- **Page**
__________________________________________________
Nick Zala (born 21 January 1959), is an English pedal steel and guitar player from Barnet, Hertfordshire, England.

Early life
Born Nicholas Michael Anthony Zala, he was exposed to music from a very young age. His grandparents were both skilled pianists - one a sight reader, and the other a jazz musician who played entirely by ear. He took up the cello at the age of seven but gave it up only two years later in favour of the more portable guitar. By the age of 15, he had received jazz guitar tuition from Ike Isaacs and some useful advice in a one-to-one with Joe Pass.

Career
After 30 years as a professional guitar-player and teacher, Zala took up the pedal steel guitar. His first band, The Loose Salute, contacted him eight weeks after he had bought his pedal steel. A positive review of his first gig with The Loose Salute appeared in The Guardian, boosting his career.  Between 2003 and 2007, he recorded on eleven albums, toured in Europe and the United States, appeared on television and radio, and made it into the top ten of the UK Albums Chart, with pop band McFly's platinum-selling album Motion In The Ocean.

Numerous albums have subsequently followed, both in the retail and production music areas, and likewise many sessions, both on guitar, pedal steel and other instruments, including banjo, mandolin, ukulele and harmonica.
__________________________________________________
- **Recorded data**

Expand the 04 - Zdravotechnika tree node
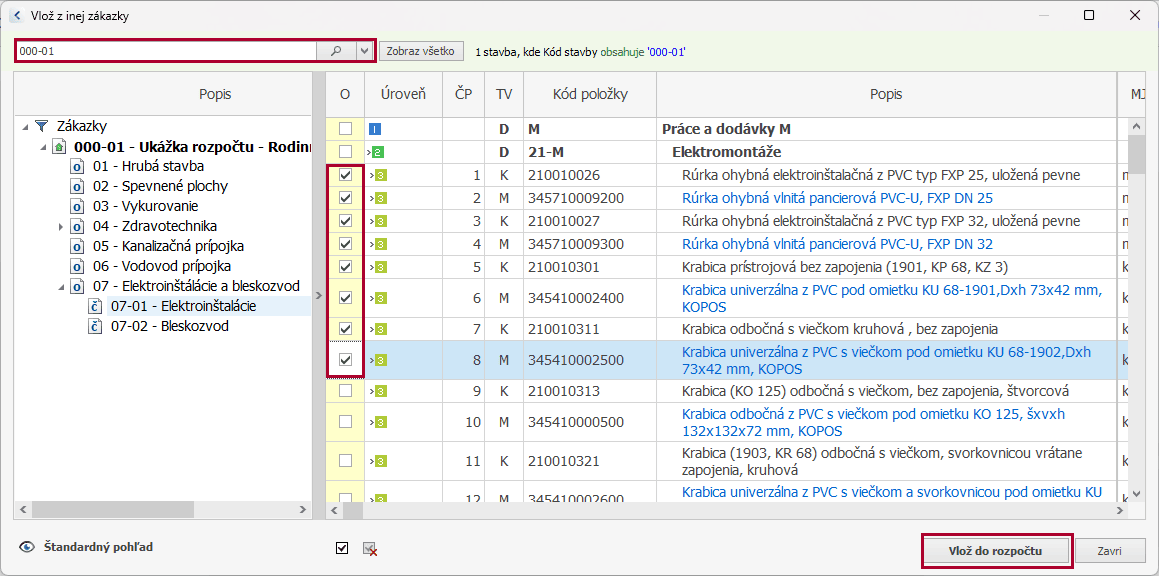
__________________________________________________
- **What the task requires**
Copy the Nick Zala article starting at "Numerous albums have" and ending at "ukulele and harmonica.", substituting "cello" for "mandolin".

- **Full solution**
Numerous albums have subsequently followed, both in the retail and production music areas, and likewise many sessions, both on guitar, pedal steel and other instruments, including banjo, cello, ukulele and harmonica.